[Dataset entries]
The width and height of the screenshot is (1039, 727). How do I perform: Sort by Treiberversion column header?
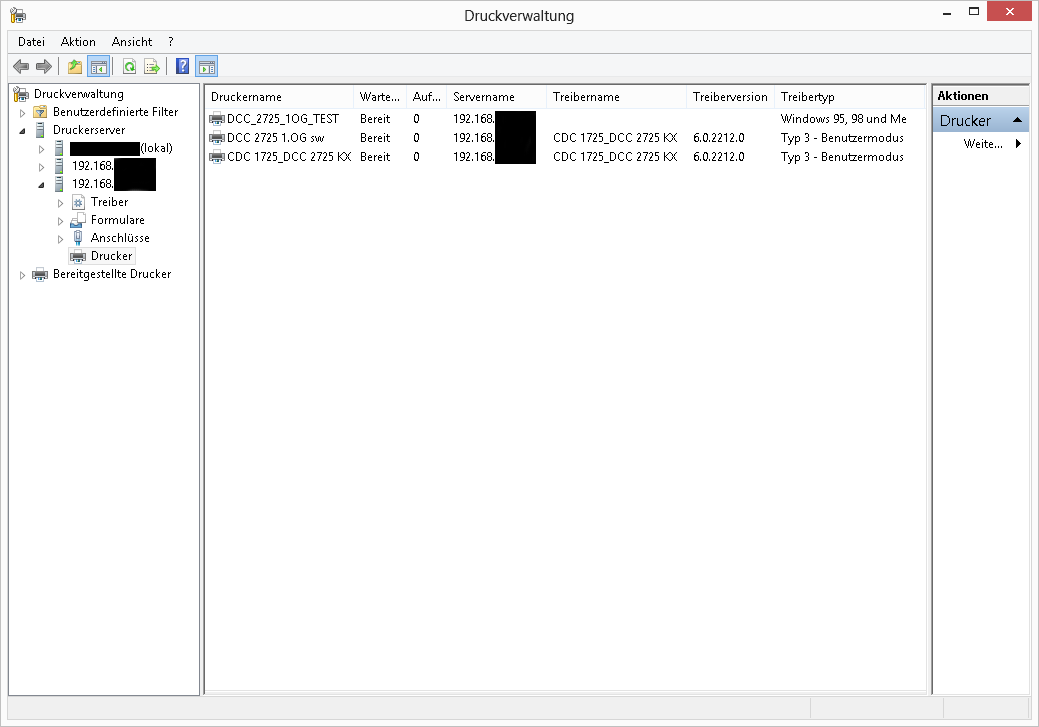[730, 97]
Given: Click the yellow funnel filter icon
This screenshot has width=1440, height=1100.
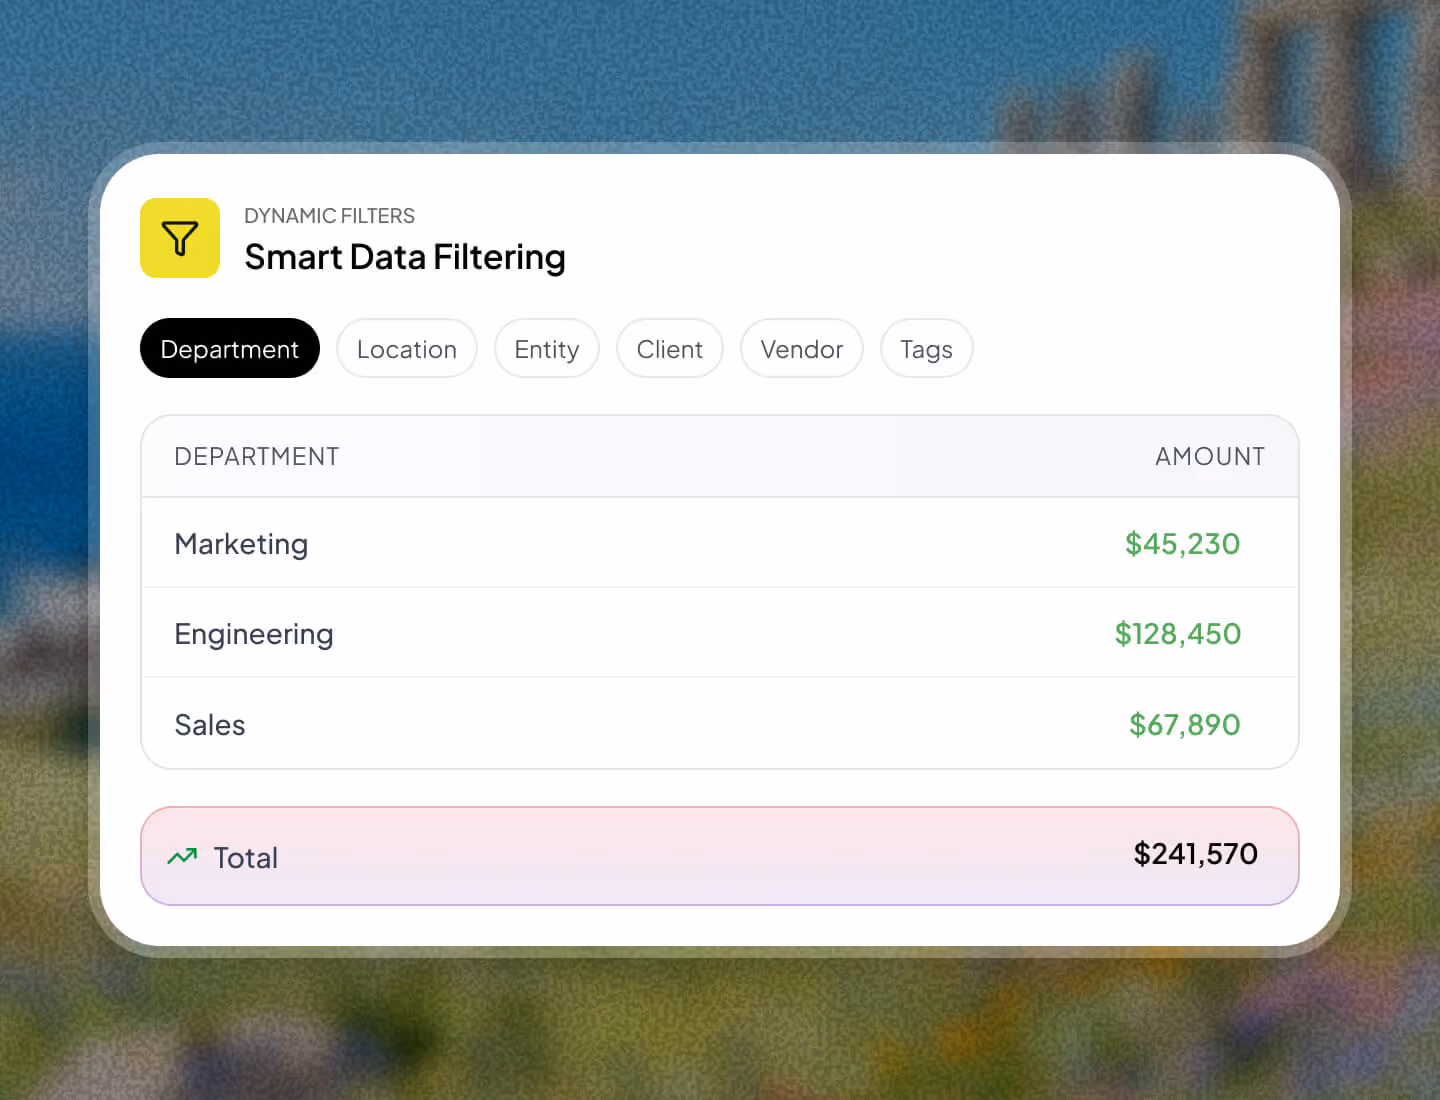Looking at the screenshot, I should tap(180, 238).
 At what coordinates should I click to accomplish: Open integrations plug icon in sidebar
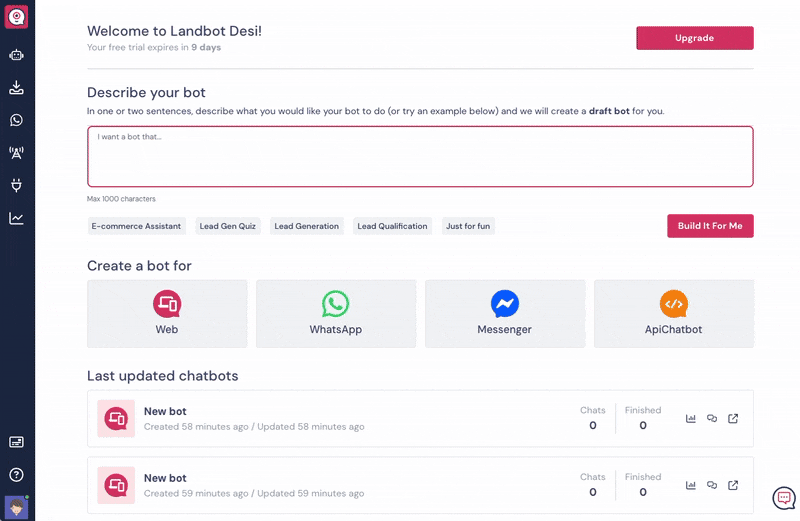[x=17, y=185]
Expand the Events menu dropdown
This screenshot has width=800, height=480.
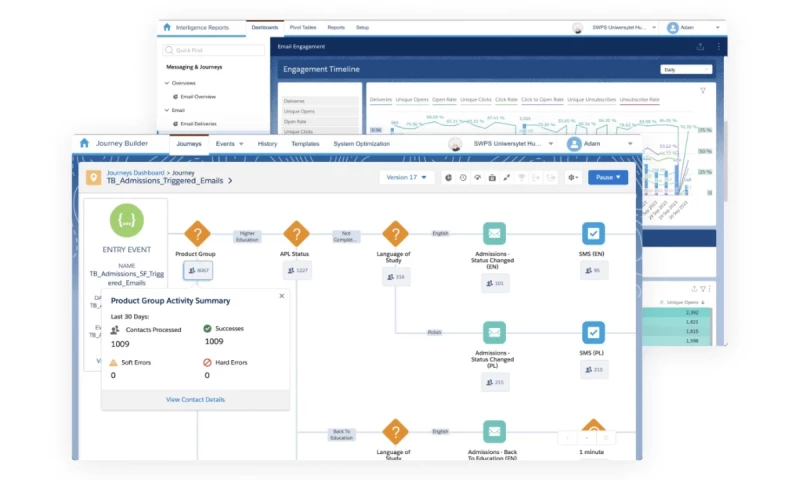click(x=229, y=144)
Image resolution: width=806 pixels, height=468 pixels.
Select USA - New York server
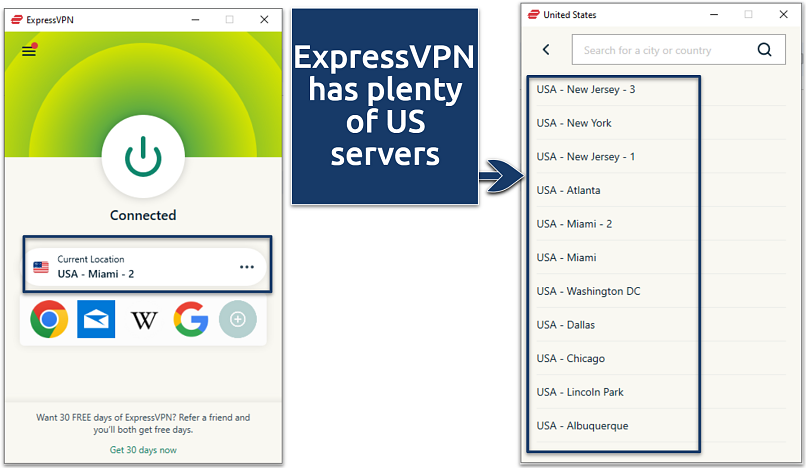click(x=574, y=123)
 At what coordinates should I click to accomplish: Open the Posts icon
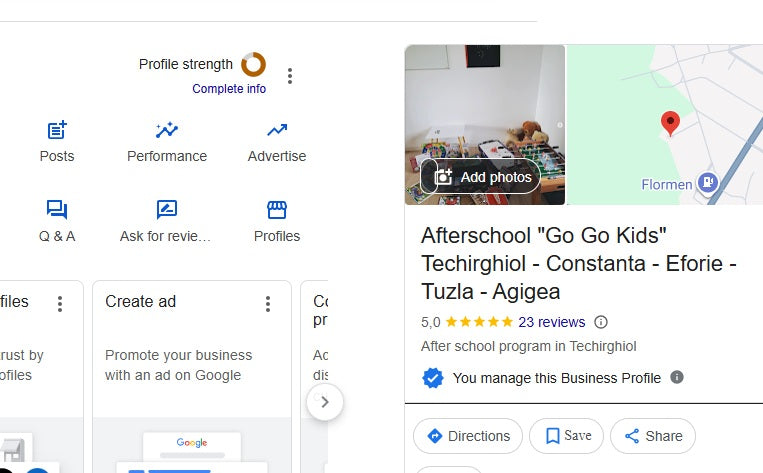(57, 130)
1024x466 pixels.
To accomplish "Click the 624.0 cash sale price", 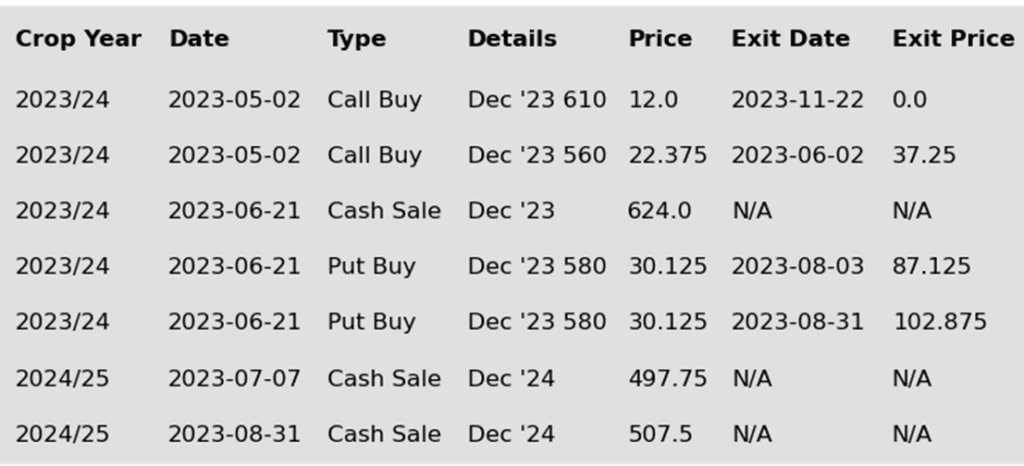I will click(x=660, y=211).
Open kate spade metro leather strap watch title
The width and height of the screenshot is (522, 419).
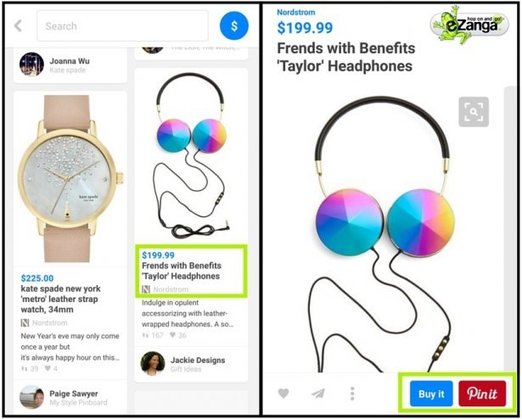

DIRECTIONS => Output, line for line and exactly, the records above from their first line through the one with "Expand the Events menu dropdown", both ends included, but no pictures.

ANSWER BOX =>
The width and height of the screenshot is (1039, 727). How do I perform: Sort by Treiberversion column header?
[730, 97]
Given: Click the yellow funnel filter icon
This screenshot has width=1440, height=1100.
Looking at the screenshot, I should tap(180, 238).
 At what coordinates should I click to accomplish: Open integrations plug icon in sidebar
[x=17, y=185]
Expand the Events menu dropdown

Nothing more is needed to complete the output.